Permit me to share my thoughts on David Bowie and how events such as this work into our lives. It has been said that each of us have a connection to the other, sometimes obscure, other times direct. To be clear, I never met David Bowie, didn’t get involved as a fan, or have any other connection other than enjoying decades of his music and the occasional film.
Music has a way of connecting our memories and people. We recall specific songs, musicians and the complex tapestry of our experience. My first exposure to David Bowie was more accidental than planned. I was a young Marine, stationed on a small helicopter base in Santa Ana California. We lived in a barracks of approximately 60 men, sharing cubicles of 4, which provided us minimal privacy. We each had 4 standing, 7 foot high wall lockers forming one wall, of which I devoted one to my own stereo system. I custom built the speakers to fit into one of these narrow wall lockers On weekends, either I or some other fellow Marine accessed this stereo to play music in the barracks. It easily trumped anything others had. We shared music among the variety of guys and their different styles.
This devotion to music and my willingness to allow others to play theirs, brought forward two friends who asked me to drive them to a concert of David Bowie. I was unfamiliar with him, but they paid for my gas and the ticket. We stood out among the attendees with our shaved heads & straight looking appearance. The glam rocker fans came in full regalia, including makeup and glitter on some of the faces.
The staging theatrics & costumes utilized to highlight this concert, were an eye opener for this midwestern kid. The spotlight number with full makeup was Space Oddity. It was aptly named at that time, for my limited knowledge of Kabuki theater. Throughout the 80’s and 90’s I continued to enjoy his music, transitioning from 1970’s 8-tracks, to vinyl, then to CD’s. One of my kids favorites from David Bowie was his Goblin King role in the 1986 movie, Labyrinth. The movie was directed by Muppets creator, Jim Henson.
Then the BBC ran a unique and interesting fictional detective series, Life on Mars (2006–2007), featuring theme music of the same name by David Bowie.

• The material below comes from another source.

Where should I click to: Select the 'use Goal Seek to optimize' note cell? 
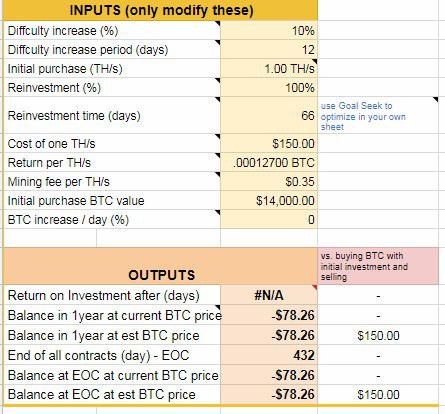(x=378, y=115)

I was listening to KEXP FM – Seattle, last Friday. They featured a David Bowie 12 hour music dedication for his 69th birthday. I listen to them through Internet stream and announced this on my twitter feed. I also emailed my son-in-law, an accomplished rock musician in his own right. It turned out to be a prescient moment with David’s passing on Sunday. I’m planning on purchasing his newly released Blackstar album. A fitting closing album barely released before this news.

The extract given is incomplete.